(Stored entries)

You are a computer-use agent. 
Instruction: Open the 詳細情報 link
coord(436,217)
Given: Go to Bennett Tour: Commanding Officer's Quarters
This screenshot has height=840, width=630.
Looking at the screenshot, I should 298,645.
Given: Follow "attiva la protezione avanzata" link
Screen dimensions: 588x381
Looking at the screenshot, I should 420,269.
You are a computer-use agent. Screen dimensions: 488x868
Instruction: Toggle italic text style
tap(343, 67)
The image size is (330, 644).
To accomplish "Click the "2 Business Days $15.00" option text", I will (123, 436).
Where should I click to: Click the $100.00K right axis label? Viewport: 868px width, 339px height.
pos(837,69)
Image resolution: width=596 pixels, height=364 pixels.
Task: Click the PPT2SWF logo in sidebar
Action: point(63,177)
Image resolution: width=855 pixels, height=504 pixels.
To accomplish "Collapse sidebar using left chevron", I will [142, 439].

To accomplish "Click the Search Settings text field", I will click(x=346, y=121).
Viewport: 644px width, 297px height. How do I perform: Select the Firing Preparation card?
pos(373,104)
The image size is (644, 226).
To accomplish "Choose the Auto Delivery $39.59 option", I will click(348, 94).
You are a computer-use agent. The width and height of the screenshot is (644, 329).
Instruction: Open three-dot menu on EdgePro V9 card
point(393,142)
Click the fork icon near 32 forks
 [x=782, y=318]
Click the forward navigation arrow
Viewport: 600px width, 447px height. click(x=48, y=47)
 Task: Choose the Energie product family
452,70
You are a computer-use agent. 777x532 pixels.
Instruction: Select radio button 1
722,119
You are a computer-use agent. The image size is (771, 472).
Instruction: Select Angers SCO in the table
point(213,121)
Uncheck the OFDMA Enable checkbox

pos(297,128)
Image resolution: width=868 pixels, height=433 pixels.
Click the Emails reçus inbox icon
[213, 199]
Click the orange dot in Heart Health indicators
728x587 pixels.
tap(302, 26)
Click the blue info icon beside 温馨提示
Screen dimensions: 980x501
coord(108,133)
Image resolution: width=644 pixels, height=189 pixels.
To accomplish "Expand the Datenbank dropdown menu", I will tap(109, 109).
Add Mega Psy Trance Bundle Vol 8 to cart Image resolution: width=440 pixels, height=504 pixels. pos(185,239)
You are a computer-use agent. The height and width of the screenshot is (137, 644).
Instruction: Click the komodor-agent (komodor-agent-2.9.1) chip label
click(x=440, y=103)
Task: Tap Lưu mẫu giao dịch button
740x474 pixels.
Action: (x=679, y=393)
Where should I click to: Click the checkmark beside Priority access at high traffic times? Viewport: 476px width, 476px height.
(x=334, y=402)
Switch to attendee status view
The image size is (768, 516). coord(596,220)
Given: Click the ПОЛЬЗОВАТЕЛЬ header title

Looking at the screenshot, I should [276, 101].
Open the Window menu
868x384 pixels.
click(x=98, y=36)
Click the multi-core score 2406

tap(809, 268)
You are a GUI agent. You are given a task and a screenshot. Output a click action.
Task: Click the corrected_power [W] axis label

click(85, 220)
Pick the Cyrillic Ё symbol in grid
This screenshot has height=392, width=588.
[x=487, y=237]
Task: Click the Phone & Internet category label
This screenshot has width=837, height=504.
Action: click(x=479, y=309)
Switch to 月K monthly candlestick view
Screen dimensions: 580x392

**Your task**
Please write out, exactly as they appear, the lines from the line containing "Task: Click the Phone" through the last line of the records above, both included.

**The completed task**
Task: Click the Phone & Internet category label
This screenshot has width=837, height=504.
Action: click(x=479, y=309)
Switch to 月K monthly candlestick view
Screen dimensions: 580x392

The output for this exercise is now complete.